A bold response to these tensions would involve the Westminster state pushing for a radical, geographical redistribution of power within England, handing greater powers to the existing combined authorities and pushing a unification of local authorities across the rest of the country. The former UK local government minister Simon Clarke hinted at such a course in a speech, now mysteriously deleted from the ministry’s website, shortly before he resigned.
But there is an opportunity here, too, to break with the model of EU regional development, and that which has been followed by successive UK governments. The EU’s state aid rules were always an issue in the UK not because of Brussels – whose writ, in practice, never ran all that far against large and determined member states – but because of British civil servants’ overzealous observance of them. The UK, as an EU member, consistently underperformed on the use of state aid, with just 0.3 per cent of GDP being spent by the government, compared to 1.5 per cent in Germany. It will still be a challenge to wean key economic departments off the neoliberal Kool Aid, but at least state aid rules can no longer function as an excuse for inaction. A determined national government could set the pace here.
These interventions are potentially most striking at a regional level.
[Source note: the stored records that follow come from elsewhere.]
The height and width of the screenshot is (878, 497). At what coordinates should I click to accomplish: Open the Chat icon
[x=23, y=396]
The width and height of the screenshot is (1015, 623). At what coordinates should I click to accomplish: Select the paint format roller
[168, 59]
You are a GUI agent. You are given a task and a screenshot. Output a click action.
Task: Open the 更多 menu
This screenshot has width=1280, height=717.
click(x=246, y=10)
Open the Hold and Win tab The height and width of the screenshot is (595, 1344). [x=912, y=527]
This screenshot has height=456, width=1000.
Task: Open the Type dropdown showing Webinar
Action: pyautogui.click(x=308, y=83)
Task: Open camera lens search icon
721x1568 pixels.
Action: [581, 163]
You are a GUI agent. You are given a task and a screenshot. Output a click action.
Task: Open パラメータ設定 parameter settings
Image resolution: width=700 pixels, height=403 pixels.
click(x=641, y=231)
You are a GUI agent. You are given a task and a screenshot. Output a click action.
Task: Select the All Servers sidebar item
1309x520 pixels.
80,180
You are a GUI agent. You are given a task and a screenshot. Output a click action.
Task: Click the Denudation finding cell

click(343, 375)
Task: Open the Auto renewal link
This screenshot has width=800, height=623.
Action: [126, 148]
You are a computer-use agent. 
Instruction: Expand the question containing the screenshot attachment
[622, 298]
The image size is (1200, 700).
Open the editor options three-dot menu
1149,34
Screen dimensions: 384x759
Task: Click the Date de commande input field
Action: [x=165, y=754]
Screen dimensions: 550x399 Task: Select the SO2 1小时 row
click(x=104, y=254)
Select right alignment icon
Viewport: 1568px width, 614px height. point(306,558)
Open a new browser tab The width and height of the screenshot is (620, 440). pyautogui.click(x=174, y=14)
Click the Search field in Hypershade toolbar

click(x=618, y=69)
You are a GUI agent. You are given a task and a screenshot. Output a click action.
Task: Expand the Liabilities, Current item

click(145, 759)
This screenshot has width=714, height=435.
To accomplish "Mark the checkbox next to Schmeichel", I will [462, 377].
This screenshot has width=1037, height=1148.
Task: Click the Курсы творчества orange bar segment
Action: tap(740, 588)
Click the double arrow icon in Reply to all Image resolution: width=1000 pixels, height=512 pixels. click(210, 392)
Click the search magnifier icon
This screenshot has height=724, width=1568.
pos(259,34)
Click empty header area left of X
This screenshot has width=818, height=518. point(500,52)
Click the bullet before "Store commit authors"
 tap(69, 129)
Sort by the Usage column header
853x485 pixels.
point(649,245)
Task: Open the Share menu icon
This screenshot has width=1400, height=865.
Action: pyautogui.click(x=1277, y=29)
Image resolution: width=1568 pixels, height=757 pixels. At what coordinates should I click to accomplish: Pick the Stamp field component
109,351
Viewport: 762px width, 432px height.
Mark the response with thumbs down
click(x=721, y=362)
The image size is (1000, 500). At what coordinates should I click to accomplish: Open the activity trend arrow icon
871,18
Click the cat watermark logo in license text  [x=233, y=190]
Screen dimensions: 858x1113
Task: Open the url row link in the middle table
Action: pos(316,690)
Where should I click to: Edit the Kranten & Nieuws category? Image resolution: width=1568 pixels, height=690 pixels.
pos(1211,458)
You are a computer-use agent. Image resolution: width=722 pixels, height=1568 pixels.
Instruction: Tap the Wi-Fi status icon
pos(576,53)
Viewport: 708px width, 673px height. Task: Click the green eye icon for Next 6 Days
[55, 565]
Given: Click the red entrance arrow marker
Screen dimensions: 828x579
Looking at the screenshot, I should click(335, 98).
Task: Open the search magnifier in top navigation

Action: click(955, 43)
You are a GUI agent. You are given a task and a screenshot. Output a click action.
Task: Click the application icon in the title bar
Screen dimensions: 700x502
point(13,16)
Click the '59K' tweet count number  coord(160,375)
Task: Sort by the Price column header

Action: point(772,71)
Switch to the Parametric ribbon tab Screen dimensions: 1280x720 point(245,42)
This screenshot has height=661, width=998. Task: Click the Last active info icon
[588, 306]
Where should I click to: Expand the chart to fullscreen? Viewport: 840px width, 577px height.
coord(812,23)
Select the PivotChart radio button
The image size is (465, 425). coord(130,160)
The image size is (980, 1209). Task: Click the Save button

Plans for free ports aside – of which the Chancellor Rishi Sunak is a known fan, having praised them in a 2016 pamphlet – there is now a chance to develop distinctive regional institutions that are able to intervene at the scale needed to radically transform regional economic outcomes. Regional development banks, offering cheap, long-term credit to small businesses otherwise starved of investment funds, and setting their own priorities for industrial strategy, are a serious option.
Breaking the dependency of the English regions on decisions taken in either Westminster or the City of London is crucial. Until the question of English representation is addressed, there will be no solution to the United Kingdom’s constitutional woes.